Taktik: Was macht Pep Guardiola? Taktik-Check

Pep Guardiola gestikuliert im Training viel um den Spielern seine Ideen klarzumachen.

"Das System ist nicht wichtig", betonte Pep Guardiola nach dem Testspiel der Bayern gegen Brescia. Das tat er aber nur, weil es noch nicht so funktionierte, wie er sich das wünscht. Letzte Saison spielte der FCB ein 4-3-2-1, die Spieler müssen sich nun umstellen. Das ist nicht immer so einfach, denn neue Grundaufstellungen bringen auch immer neue Laufwege mit sich. Die müssen dann natürlich wieder aufeinander abgestimmt werden. Und wenn ein Spieler dabei Fehler macht, wirkt sich das schnell negativ auf die anderen Akteure aus. Aber man kann im Trainingslager und in den Tests schon erkennen, worauf Guardiola hinaus will. Es deutet alles auf ein 4-1-4-1 mit Doppel-Acht hin.

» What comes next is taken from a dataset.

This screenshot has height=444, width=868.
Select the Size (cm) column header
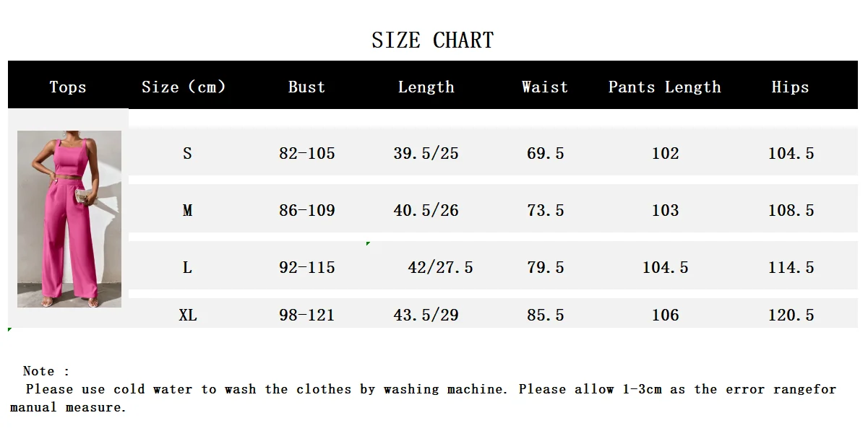pyautogui.click(x=184, y=87)
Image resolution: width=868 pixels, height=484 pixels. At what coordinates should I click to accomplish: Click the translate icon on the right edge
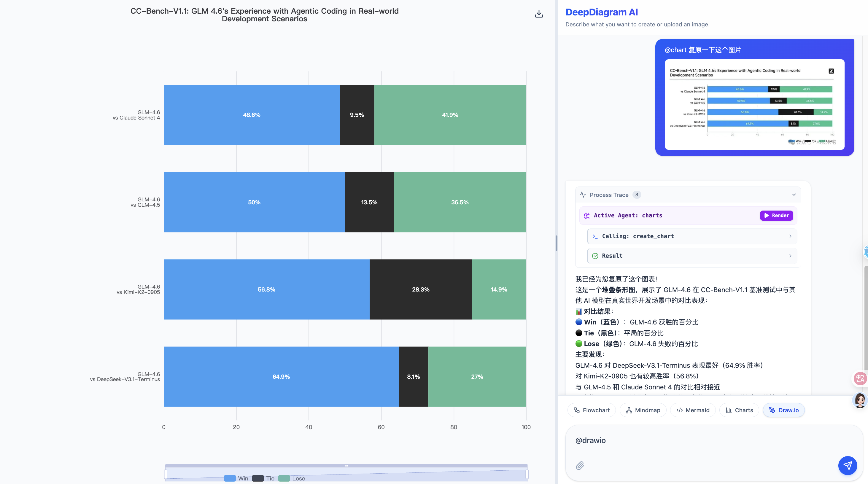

Ähnlich agierte auch der FC Barcelona unter Pep, allerdings passt der Startrainer sein Konzept an die Spieler bei den Bayern an. Wir erklären euch hier Grundzüge und Ideen des Systems. Und außerdem, wie daraus schnell ein 3-5-2 werden kann.

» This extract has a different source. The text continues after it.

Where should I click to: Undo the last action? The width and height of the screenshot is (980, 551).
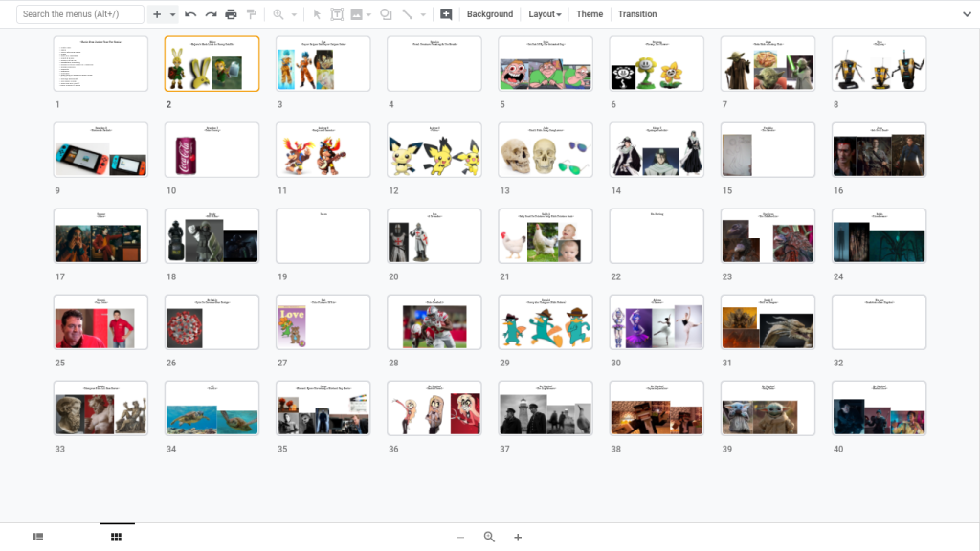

In der aktuellen BRAVO SPORT liest du, wie Pep Guardiola die Bayern-Stars individuell auf die neue Saison und sein System vorbereitet. Wir erklären, wo die Spieler das meiste Potenzial für Verbesserungen haben und wie Pep sie noch besser machen will. Als Extra findest du den neuen Bundesliga-Spielplan als MEGA-POSTER und ein Poster von Jerome Boateng. Also ab zum Kiosk!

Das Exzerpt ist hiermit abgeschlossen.